◆ Aim of the exercise: Duplicate the material below line for line, changing nothing.

(Records from a data source)

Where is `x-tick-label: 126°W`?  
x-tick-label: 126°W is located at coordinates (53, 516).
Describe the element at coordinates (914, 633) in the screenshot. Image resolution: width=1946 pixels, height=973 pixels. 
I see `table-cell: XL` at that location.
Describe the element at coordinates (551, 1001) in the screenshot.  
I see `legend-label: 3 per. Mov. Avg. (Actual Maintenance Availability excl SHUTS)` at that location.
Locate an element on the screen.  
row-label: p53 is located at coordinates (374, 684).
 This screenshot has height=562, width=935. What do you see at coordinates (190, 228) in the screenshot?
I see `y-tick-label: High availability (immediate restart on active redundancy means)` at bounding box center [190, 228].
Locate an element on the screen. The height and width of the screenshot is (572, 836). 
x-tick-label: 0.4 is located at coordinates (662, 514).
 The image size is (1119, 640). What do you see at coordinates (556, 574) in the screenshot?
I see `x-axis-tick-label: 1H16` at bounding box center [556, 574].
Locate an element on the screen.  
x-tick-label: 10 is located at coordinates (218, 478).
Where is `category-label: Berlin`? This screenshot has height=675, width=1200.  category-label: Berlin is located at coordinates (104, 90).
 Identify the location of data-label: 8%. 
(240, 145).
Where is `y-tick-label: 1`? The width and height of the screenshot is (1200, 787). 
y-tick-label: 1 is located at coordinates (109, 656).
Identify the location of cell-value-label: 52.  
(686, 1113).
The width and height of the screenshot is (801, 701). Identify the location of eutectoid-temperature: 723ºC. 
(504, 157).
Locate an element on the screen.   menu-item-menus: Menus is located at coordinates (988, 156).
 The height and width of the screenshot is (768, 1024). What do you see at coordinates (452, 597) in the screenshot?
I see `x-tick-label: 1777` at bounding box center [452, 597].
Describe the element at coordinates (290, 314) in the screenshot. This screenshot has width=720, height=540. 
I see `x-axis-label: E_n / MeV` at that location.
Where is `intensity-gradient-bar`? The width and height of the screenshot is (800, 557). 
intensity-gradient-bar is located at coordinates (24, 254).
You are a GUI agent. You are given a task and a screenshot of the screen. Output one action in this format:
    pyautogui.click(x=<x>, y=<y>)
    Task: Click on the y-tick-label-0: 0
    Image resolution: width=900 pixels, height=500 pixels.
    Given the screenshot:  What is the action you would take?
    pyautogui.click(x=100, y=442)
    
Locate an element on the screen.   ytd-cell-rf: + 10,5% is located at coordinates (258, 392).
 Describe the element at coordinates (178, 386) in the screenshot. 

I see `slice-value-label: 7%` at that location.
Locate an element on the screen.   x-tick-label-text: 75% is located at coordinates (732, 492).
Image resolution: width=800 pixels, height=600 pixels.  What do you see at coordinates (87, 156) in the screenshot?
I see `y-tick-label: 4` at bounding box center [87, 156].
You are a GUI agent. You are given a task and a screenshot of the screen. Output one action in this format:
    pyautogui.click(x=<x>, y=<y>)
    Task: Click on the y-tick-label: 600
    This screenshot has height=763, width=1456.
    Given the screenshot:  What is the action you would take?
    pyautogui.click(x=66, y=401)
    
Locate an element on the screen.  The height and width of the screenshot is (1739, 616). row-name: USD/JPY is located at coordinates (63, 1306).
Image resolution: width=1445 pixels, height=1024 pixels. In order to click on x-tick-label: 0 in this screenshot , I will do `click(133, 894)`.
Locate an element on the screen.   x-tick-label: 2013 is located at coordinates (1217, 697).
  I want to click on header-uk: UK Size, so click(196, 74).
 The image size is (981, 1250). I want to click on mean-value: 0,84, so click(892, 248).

◆ Result of the exercise:
Where is `x-tick-label: 126°W`?  
x-tick-label: 126°W is located at coordinates (53, 516).
Describe the element at coordinates (914, 633) in the screenshot. Image resolution: width=1946 pixels, height=973 pixels. 
I see `table-cell: XL` at that location.
Describe the element at coordinates (551, 1001) in the screenshot.  
I see `legend-label: 3 per. Mov. Avg. (Actual Maintenance Availability excl SHUTS)` at that location.
Locate an element on the screen.  
row-label: p53 is located at coordinates (374, 684).
 This screenshot has height=562, width=935. What do you see at coordinates (190, 228) in the screenshot?
I see `y-tick-label: High availability (immediate restart on active redundancy means)` at bounding box center [190, 228].
Locate an element on the screen. The height and width of the screenshot is (572, 836). 
x-tick-label: 0.4 is located at coordinates (662, 514).
 The image size is (1119, 640). What do you see at coordinates (556, 574) in the screenshot?
I see `x-axis-tick-label: 1H16` at bounding box center [556, 574].
Locate an element on the screen.  
x-tick-label: 10 is located at coordinates (218, 478).
Where is `category-label: Berlin`? This screenshot has height=675, width=1200.  category-label: Berlin is located at coordinates (104, 90).
 Identify the location of data-label: 8%. 
(240, 145).
Where is `y-tick-label: 1`? The width and height of the screenshot is (1200, 787). 
y-tick-label: 1 is located at coordinates (109, 656).
Identify the location of cell-value-label: 52.  
(686, 1113).
The width and height of the screenshot is (801, 701). Identify the location of eutectoid-temperature: 723ºC. 
(504, 157).
Locate an element on the screen.   menu-item-menus: Menus is located at coordinates (988, 156).
 The height and width of the screenshot is (768, 1024). What do you see at coordinates (452, 597) in the screenshot?
I see `x-tick-label: 1777` at bounding box center [452, 597].
Describe the element at coordinates (290, 314) in the screenshot. This screenshot has width=720, height=540. 
I see `x-axis-label: E_n / MeV` at that location.
Where is `intensity-gradient-bar`? The width and height of the screenshot is (800, 557). 
intensity-gradient-bar is located at coordinates (24, 254).
You are a GUI agent. You are given a task and a screenshot of the screen. Output one action in this format:
    pyautogui.click(x=<x>, y=<y>)
    Task: Click on the y-tick-label-0: 0
    Image resolution: width=900 pixels, height=500 pixels.
    Given the screenshot:  What is the action you would take?
    pyautogui.click(x=100, y=442)
    
Locate an element on the screen.   ytd-cell-rf: + 10,5% is located at coordinates (258, 392).
 Describe the element at coordinates (178, 386) in the screenshot. 

I see `slice-value-label: 7%` at that location.
Locate an element on the screen.   x-tick-label-text: 75% is located at coordinates (732, 492).
Image resolution: width=800 pixels, height=600 pixels.  What do you see at coordinates (87, 156) in the screenshot?
I see `y-tick-label: 4` at bounding box center [87, 156].
You are a GUI agent. You are given a task and a screenshot of the screen. Output one action in this format:
    pyautogui.click(x=<x>, y=<y>)
    Task: Click on the y-tick-label: 600
    This screenshot has height=763, width=1456.
    Given the screenshot:  What is the action you would take?
    pyautogui.click(x=66, y=401)
    
Locate an element on the screen.  The height and width of the screenshot is (1739, 616). row-name: USD/JPY is located at coordinates (63, 1306).
Image resolution: width=1445 pixels, height=1024 pixels. In order to click on x-tick-label: 0 in this screenshot , I will do `click(133, 894)`.
Locate an element on the screen.   x-tick-label: 2013 is located at coordinates (1217, 697).
  I want to click on header-uk: UK Size, so click(196, 74).
 The image size is (981, 1250). I want to click on mean-value: 0,84, so click(892, 248).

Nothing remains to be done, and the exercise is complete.